WHOOP es un tracker centrado en métricas de esfuerzo, recuperación y rendimiento, sin pantalla y muy popular entre atletas de élite. La Federación Internacional de Tenis (ITF) aprobó modelos como WHOOP 3.0, 4.0, 5.0 y MG para usarse en competición, con la condición de desactivar la vibración háptica. Sin embargo, los Grand Slam pueden aplicar reglas adicionales, y el criterio del Abierto de Australia fue prohibir su uso en la muñeca durante los encuentros.
La respuesta de la compañía fue tan rápida como llamativa: su fundador y CEO, Will Ahmed, anunció en X que enviarían a todos los jugadores su línea WHOOP Body, una colección de prendas –incluyendo ropa interior– que permite colocar el sensor en distintas partes del cuerpo de forma discreta. “Habrá que hacer un cacheo a fondo para sacar a WHOOP de la cancha”, bromeó.
El movimiento funciona como golpe de marketing, pero no resuelve el problema de fondo: si el torneo prohíbe el dispositivo como tal, llevarlo oculto en la ropa probablemente también estaría vetado y podría acarrear sanciones.
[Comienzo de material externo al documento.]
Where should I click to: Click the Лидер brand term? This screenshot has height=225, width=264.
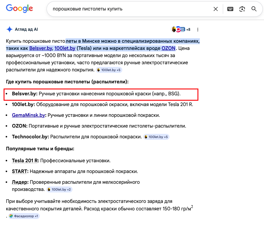(x=20, y=182)
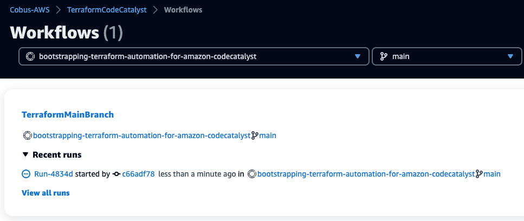Open the source repository dropdown arrow
Image resolution: width=524 pixels, height=221 pixels.
click(x=358, y=56)
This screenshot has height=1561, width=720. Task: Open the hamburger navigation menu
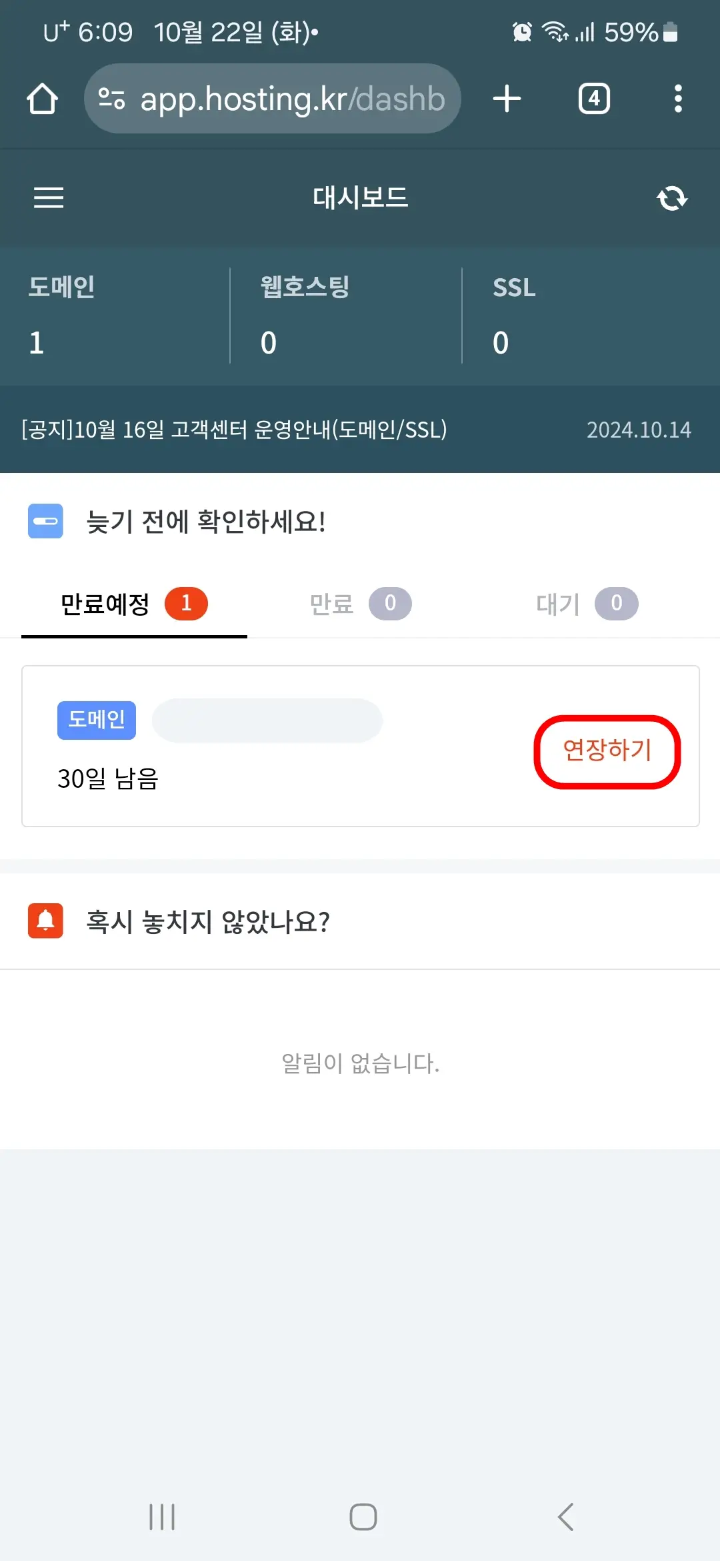(x=48, y=197)
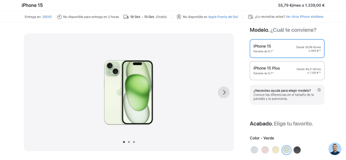
Task: Click the two-hour delivery clock icon
Action: pyautogui.click(x=59, y=17)
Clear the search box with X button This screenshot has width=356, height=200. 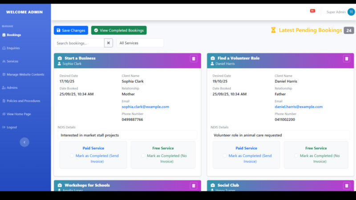pos(108,43)
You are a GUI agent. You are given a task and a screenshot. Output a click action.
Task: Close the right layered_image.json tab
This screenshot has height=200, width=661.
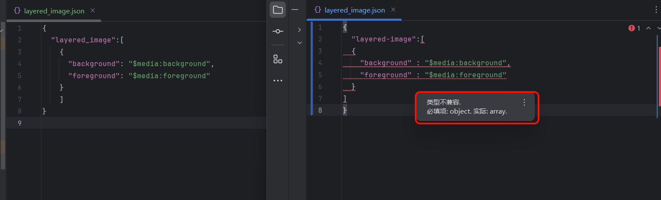point(393,10)
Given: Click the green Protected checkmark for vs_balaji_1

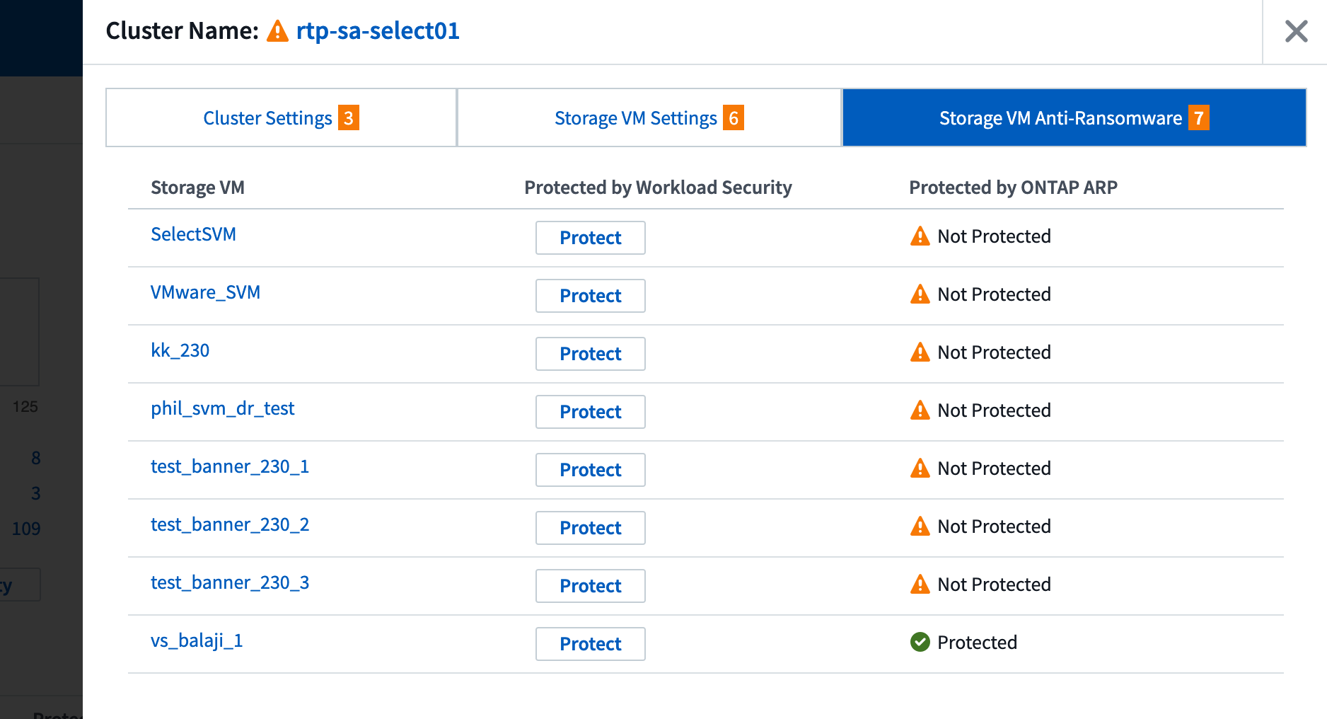Looking at the screenshot, I should [920, 643].
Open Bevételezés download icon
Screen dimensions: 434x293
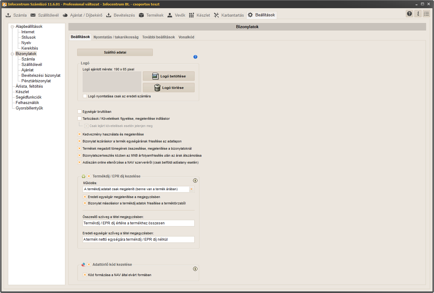pos(109,15)
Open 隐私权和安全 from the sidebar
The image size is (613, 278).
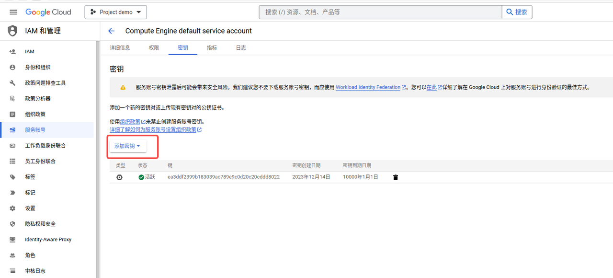pos(40,223)
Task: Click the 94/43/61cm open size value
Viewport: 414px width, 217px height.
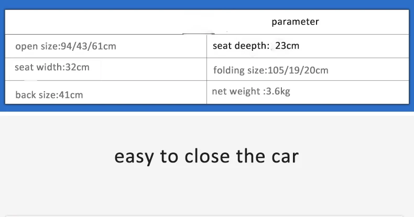Action: point(89,46)
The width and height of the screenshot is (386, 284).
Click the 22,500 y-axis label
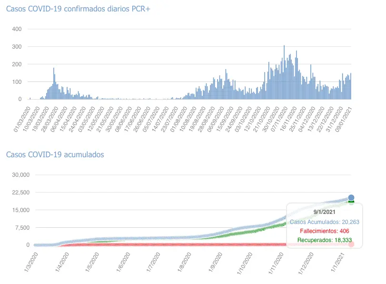[21, 193]
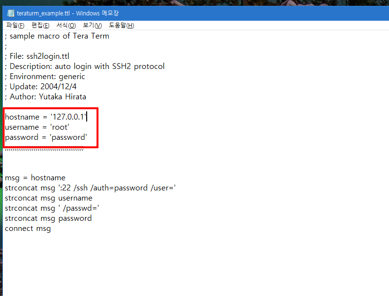Image resolution: width=389 pixels, height=296 pixels.
Task: Click the line containing ':22 /ssh /auth=password'
Action: (x=90, y=188)
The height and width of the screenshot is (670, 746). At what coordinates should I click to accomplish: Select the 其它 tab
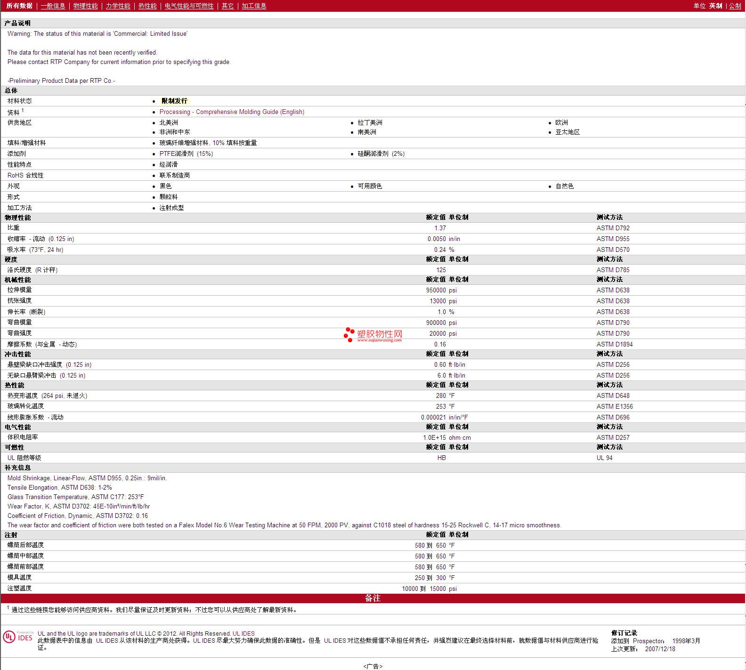(x=227, y=6)
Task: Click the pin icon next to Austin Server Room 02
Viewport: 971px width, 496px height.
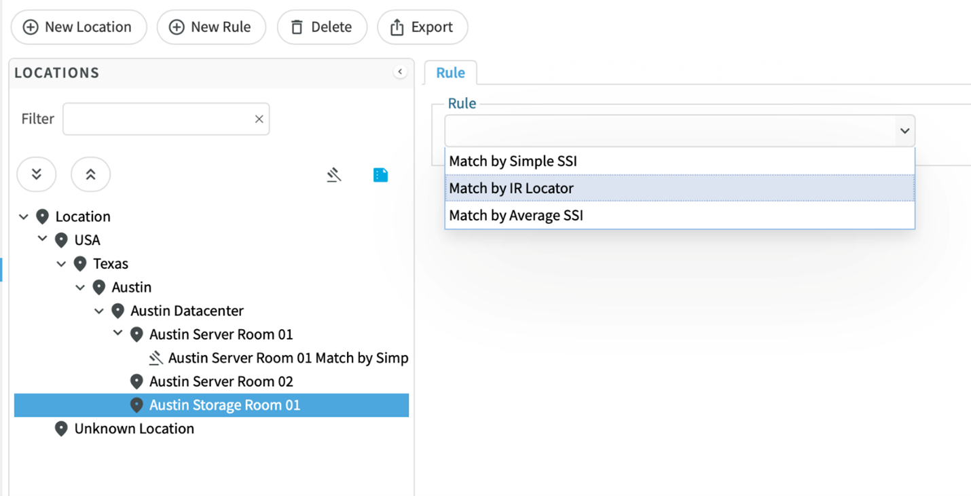Action: (x=136, y=381)
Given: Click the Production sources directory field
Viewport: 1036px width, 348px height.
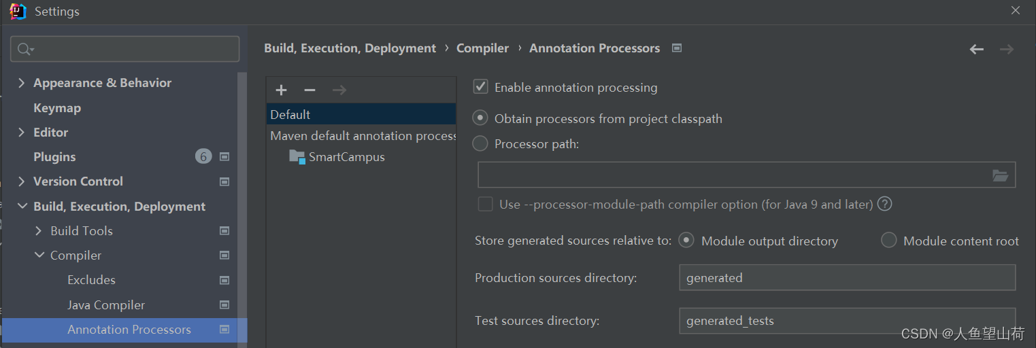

Expertos consultados por medios especializados señalan que, hasta que los organizadores no actualicen la normativa de forma clara, los jugadores se arriesgan si intentan sortear la prohibición.
El episodio reabre el debate sobre hasta qué punto las competiciones deben permitir wearables que recogen datos biométricos en tiempo real. Para muchos deportistas, herramientas como WHOOP son claves para entender el impacto de un partido sobre su cuerpo; para los reguladores, sigue siendo terreno gris entre la analítica de rendimiento y la posible ventaja competitiva. Mientras tanto, el mensaje implícito del Abierto de Australia es contundente: la innovación puede esperar… al menos fuera de la pista.